- _Énoncé 1_:
Extrayez de l'extrait sur l'hommage à la Minerve le passage qui commence par "Dans le cénotaphe" et se termine par "des conditions analogues.".

- _Extrait du document_:
------------------------------------------------------------

L'amicale AGASM Minerve, amicale des sous-mariniers du Finistère, a co-organisé avec l'association Aux Marins, en présence des forces sous-marines, une cérémonie du souvenir au Mémorial national de la pointe Saint-Mathieu.

Un reportage complet de cette cérémonie, fait par l'AGASM  est visible en cliquant ICI

 

Dans le cénotaphe M. Georges Kevorkian, de l'AGASM Minerve
a prononcé un discours dans lequel il retrace retracé le déroulement de l'événement

 

La Minerve ne reviendra plus

A l’occasion de cet hommage que nous rendons aux sous-mariniers, victimes de la perte corps et biens de la Minerve, il y a 50 ans, nous devons avoir une même pensée pour nos camarades disparus dans des conditions analogues.

 

Nous sommes à l’îlot Castigneau de l’arsenal de Toulon, le vendredi 26 janvier 1968, il est un peu plus de 7 heures du matin. Je m’attarde à l’angle des quais Isabelle et Laubeuf, car la Minerve s’apprête à larguer ses amarres pour rejoindre le secteur qui lui a été fixé, au large du Cap Sicié, où elle doit participer durant le week-end à un exercice de lutte anti-sous-marine avec un Breguet-Atlantic. Le poste de combat de vérification, conduit par l’officier en second, vient de se terminer. Le commandant, dans son manteau de mer, en haut du massif, fait un tour d’horizon ; les abords sont dégagés, il est prêt à appareiller.

------------------------------------------------------------

- _Informations extraites_:
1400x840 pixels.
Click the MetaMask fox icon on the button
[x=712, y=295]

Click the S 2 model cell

------------------------------------------------------------

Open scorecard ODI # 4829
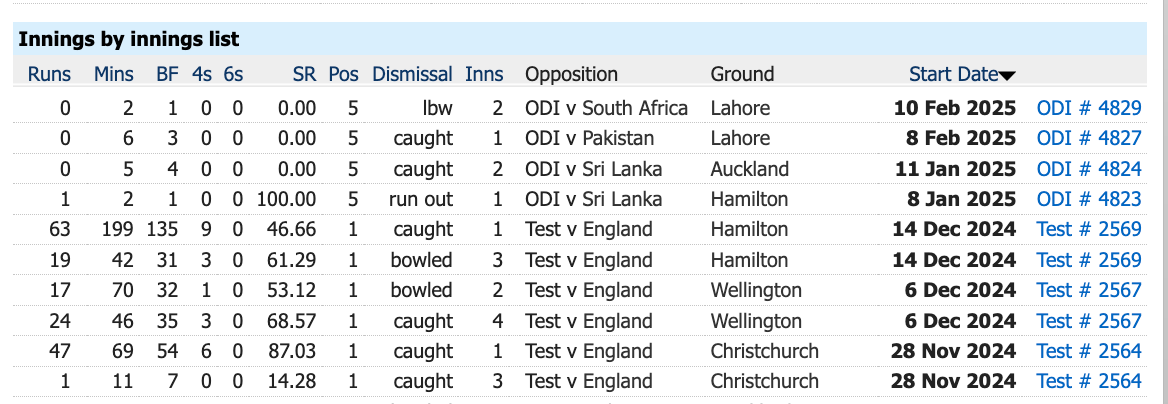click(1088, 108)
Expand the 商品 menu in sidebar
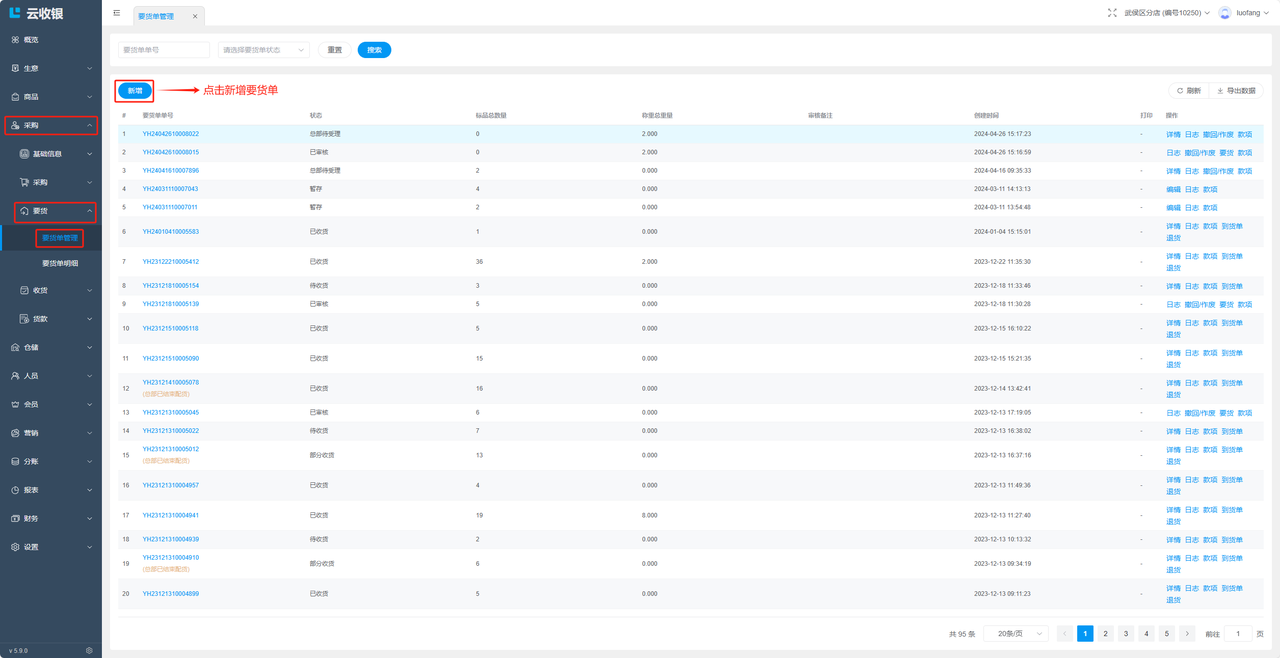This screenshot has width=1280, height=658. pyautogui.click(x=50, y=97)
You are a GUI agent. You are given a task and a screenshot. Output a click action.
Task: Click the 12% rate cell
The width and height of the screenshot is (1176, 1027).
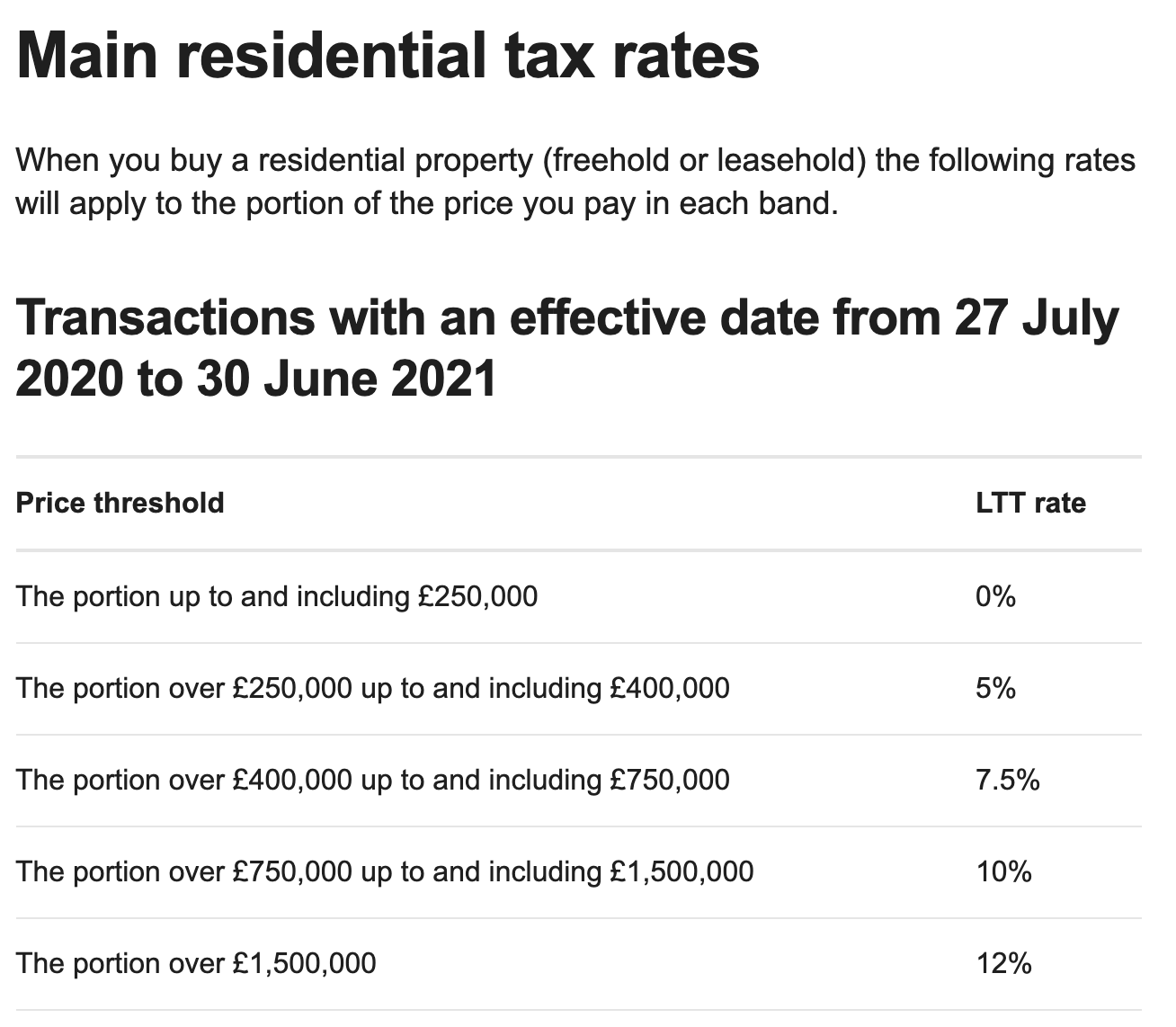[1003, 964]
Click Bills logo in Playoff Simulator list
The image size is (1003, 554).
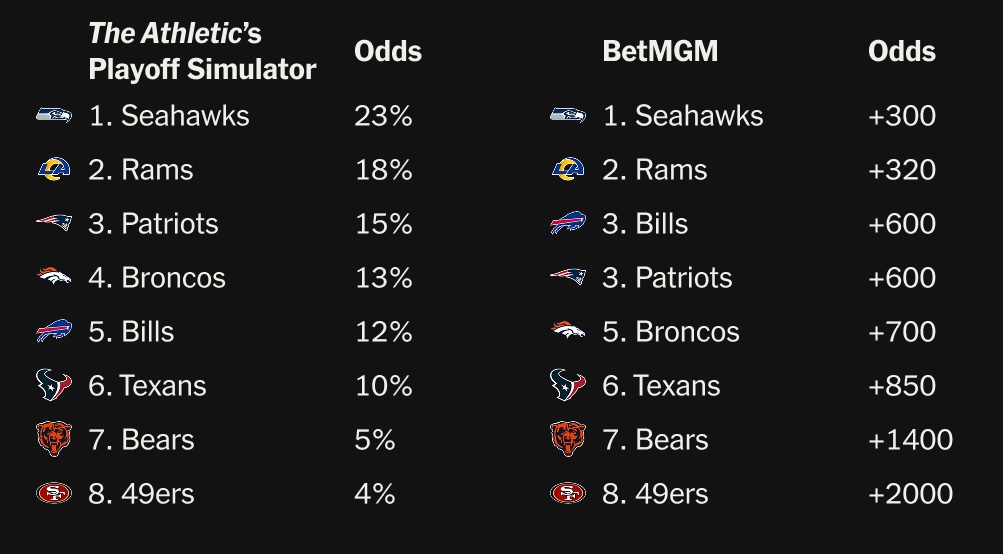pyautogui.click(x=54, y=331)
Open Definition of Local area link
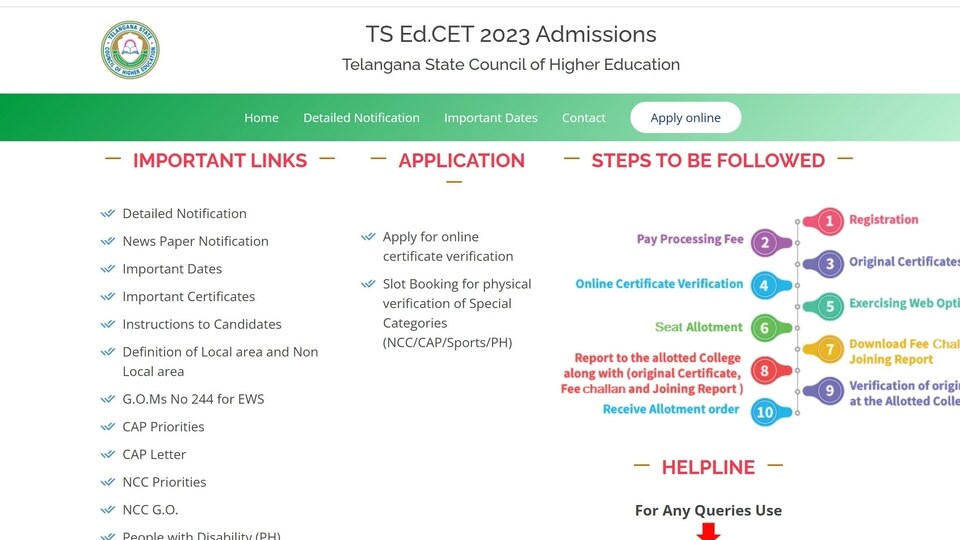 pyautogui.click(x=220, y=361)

------------------------------------------------------------

- _Énoncé 2_:
Dans la liste, reprenez les lignes en commençant par celle qui contient "1400x840 pixels." et en terminant par celle qui contient "Click the S 2 model cell". Remplacez-y "Click" par "Tap" sans rien modifier d'autre.

- _Réponse finale 1_:
Dans le cénotaphe M. Georges Kevorkian, de l'AGASM Minerve
a prononcé un discours dans lequel il retrace retracé le déroulement de l'événement

 

La Minerve ne reviendra plus

A l’occasion de cet hommage que nous rendons aux sous-mariniers, victimes de la perte corps et biens de la Minerve, il y a 50 ans, nous devons avoir une même pensée pour nos camarades disparus dans des conditions analogues.

- _Réponse finale 2_:
1400x840 pixels.
Tap the MetaMask fox icon on the button
[x=712, y=295]

Tap the S 2 model cell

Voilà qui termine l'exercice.